March 7, 2008
LINDA JOSEPH, APPELLANT,
BOARD OF REVIEW, DEPARTMENT OF LABOR AND TRUMP PLAZA ASSOCIATES, RESPONDENTS.
On appeal from the decision of the Board of Review.
NOT FOR PUBLICATION WITHOUT THE APPROVAL OF THE APPELLATE DIVISION
Submitted February 25, 2008
Before Judges A.A. Rodríguez and C.S. Fisher.
Appellant Linda Joseph seeks our review of a final agency decision, which found her disqualified for unemployment benefits and which required a refund of benefits previously paid in the amount of $722.
After a careful review of the record in light of the arguments raised, we find the matter susceptible to summary disposition, which we will sua sponte grant. We find insufficient merit in appellant's arguments to warrant discussion in a written opinion, R. 2:11-3(e)(1)(D) and (E), and affirm. We add only the following comments.
N.J.S.A. 43:21-5(a) renders a person, who leaves work voluntarily and not for good cause attributable to the work, ineligible for unemployment benefits. Appellant worked as a banquet waitress for respondent Trump Plaza Associates. As a result of back and nerve disorders, she was placed on temporary disability. Her doctor eventually provided a note saying that she could return to work "without restriction." Appellant, however, did not return because she did not feel she could do the heavy lifting required by the job. The Appeal Tribunal found that appellant spoke with the banquet manager who told her that there was no other work in the banquet department but that she could call Human Resources to see if she could transfer to another department. According to the agency findings, appellant did not call Human Resources and did not return to work. As a result, the Appeal Tribunal, affirmed by the Board of Review, found that appellant did not submit medical documentation to show that she could not do the job and did not pursue the possibility of other work with her employer.

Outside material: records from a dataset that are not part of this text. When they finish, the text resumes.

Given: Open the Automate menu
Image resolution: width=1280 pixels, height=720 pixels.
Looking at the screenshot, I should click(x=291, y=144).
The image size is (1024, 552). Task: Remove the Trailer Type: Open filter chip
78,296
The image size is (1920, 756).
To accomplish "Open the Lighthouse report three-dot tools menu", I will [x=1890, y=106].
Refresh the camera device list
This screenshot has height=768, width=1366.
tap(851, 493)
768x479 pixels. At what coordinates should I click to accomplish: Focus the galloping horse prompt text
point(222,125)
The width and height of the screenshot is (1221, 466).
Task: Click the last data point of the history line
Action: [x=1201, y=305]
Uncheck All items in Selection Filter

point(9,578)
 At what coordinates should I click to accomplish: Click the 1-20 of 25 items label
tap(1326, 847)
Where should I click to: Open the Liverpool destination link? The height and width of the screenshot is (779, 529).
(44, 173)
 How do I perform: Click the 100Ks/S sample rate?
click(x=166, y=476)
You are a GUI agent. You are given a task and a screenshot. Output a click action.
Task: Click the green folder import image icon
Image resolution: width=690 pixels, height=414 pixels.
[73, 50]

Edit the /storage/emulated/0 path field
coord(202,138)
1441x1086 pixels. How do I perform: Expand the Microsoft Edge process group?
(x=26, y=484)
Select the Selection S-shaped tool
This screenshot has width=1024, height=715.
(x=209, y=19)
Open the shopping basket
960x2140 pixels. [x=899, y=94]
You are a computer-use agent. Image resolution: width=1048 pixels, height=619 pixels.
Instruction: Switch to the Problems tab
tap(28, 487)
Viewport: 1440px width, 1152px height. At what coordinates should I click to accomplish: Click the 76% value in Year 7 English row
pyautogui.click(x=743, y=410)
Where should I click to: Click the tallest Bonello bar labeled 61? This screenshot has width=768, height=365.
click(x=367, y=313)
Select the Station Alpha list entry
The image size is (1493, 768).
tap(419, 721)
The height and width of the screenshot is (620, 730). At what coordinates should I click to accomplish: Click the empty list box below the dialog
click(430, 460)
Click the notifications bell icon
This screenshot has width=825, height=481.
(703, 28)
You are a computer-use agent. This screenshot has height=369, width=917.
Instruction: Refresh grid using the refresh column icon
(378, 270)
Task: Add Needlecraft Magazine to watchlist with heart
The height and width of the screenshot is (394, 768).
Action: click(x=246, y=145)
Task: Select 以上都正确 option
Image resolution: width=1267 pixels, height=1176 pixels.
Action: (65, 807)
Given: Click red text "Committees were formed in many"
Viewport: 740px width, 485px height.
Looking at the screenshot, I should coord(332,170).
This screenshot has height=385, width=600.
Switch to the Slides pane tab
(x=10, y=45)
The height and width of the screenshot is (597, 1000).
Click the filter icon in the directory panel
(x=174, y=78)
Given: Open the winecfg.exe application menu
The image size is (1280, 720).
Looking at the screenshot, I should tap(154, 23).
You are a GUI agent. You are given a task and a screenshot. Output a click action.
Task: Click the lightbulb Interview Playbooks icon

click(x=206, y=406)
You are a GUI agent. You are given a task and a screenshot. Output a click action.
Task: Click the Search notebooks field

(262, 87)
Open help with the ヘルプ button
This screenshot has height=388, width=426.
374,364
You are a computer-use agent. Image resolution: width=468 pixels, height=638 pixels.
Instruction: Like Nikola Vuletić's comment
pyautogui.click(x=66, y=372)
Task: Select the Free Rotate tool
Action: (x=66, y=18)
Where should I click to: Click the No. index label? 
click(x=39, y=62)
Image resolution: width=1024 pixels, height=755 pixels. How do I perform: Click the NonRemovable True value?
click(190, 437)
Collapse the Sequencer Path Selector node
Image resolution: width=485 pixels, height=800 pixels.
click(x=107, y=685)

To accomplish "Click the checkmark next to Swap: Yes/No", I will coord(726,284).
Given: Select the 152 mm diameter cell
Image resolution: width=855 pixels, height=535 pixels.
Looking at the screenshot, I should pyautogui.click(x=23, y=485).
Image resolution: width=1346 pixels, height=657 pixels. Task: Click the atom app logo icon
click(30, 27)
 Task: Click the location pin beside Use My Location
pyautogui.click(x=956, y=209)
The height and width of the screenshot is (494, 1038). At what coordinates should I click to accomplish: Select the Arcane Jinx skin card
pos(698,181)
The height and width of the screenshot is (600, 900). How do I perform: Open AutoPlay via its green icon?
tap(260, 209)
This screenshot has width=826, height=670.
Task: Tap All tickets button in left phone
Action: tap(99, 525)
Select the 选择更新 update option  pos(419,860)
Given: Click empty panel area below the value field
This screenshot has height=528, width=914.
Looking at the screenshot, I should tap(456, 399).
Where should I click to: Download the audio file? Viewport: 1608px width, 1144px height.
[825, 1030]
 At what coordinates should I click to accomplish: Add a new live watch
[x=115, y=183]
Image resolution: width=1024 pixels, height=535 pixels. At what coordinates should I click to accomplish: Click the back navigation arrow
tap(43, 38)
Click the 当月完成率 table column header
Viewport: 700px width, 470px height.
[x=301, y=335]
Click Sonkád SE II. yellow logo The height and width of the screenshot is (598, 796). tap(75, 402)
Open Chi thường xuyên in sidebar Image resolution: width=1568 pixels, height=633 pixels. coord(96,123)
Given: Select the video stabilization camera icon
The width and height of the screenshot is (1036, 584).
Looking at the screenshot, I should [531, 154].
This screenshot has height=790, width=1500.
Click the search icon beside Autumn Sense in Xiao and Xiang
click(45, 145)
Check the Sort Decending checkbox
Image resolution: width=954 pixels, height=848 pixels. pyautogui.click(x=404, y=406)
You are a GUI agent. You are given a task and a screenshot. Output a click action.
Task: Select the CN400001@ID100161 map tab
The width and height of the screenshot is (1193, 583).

It was appellant's burden to show by competent medical proof that the work aggravated or caused a medical condition or made it harder to recover from one. Israel v. Bally's Park Place, Inc., 283 N.J. Super. 1, 5-6 (App. Div. 1995), certif. denied, 143 N.J. 326 (1996). N.J.A.C. 12:17-9.3 requires that "[w]hen an individual leaves work for health or medical reasons, medical certification shall be required to support a finding of good cause attributable to work." There is no such proof in this record. And, because we will defer to the findings of administrative agencies when they have support in the record, Shuster v. Board of Review, 396 N.J. Super. 240, 245-46 (App. Div. 2007), as here, we have no reason to second guess the Board's determination.